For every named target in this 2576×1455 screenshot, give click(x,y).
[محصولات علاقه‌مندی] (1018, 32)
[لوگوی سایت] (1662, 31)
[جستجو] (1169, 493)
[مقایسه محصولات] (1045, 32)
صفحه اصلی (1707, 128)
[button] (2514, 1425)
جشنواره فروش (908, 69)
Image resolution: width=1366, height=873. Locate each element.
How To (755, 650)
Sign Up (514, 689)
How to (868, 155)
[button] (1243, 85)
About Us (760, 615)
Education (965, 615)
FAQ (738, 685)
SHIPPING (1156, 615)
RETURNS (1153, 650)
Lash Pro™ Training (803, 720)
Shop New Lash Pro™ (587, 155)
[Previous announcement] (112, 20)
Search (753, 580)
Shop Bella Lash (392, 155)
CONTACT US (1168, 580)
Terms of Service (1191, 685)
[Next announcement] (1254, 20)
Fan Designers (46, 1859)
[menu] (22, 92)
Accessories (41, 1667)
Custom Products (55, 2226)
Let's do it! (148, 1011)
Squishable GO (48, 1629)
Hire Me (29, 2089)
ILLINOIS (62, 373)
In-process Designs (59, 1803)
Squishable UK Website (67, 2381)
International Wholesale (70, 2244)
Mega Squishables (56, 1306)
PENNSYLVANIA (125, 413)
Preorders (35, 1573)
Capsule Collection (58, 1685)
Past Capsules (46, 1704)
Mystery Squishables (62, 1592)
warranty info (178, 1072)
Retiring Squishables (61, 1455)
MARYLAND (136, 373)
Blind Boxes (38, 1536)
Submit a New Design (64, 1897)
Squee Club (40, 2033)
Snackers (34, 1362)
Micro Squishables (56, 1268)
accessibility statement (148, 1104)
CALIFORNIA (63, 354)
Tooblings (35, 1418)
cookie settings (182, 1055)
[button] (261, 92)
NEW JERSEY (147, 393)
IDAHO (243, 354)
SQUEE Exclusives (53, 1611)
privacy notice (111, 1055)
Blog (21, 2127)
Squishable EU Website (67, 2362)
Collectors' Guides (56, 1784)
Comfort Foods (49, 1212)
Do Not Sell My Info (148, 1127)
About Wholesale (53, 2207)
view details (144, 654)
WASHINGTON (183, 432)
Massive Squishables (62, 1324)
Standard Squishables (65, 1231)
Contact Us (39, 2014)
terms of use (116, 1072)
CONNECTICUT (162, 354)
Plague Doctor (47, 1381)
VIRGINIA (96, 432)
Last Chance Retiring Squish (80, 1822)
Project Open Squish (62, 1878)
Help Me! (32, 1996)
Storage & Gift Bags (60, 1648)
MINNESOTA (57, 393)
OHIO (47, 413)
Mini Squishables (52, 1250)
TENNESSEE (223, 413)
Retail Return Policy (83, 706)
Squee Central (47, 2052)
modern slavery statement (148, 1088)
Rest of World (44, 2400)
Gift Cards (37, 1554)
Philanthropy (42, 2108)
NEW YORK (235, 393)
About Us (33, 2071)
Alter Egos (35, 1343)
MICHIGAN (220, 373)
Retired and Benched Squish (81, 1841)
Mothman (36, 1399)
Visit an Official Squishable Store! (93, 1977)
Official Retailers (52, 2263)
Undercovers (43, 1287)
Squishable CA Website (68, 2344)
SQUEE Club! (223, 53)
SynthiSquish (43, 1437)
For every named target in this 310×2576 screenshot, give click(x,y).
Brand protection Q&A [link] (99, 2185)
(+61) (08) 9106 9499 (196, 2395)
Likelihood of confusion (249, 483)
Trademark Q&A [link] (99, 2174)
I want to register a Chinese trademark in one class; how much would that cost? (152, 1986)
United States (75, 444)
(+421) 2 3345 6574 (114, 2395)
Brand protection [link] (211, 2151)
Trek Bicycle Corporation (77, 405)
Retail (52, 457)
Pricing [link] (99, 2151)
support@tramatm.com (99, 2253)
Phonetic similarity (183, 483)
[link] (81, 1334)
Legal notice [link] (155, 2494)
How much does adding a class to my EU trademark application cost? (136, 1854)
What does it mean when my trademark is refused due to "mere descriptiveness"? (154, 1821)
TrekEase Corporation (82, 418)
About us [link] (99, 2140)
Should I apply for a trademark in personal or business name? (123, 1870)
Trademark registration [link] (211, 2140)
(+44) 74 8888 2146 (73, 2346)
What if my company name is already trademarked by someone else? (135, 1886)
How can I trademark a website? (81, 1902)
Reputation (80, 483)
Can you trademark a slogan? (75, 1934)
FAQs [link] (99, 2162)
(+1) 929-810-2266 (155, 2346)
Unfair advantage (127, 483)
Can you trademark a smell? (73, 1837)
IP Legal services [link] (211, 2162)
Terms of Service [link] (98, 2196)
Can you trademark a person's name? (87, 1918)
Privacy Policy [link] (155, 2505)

******************************

#### Work order
Beginning with the first line of the entries, repeat each line exactly until you have reproduced the one containing "جشنواره فروش (908, 69)", and add nothing further.

#### Result of this exercise
For every named target in this 2576×1455 screenshot, give click(x,y).
[محصولات علاقه‌مندی] (1018, 32)
[لوگوی سایت] (1662, 31)
[جستجو] (1169, 493)
[مقایسه محصولات] (1045, 32)
صفحه اصلی (1707, 128)
[button] (2514, 1425)
جشنواره فروش (908, 69)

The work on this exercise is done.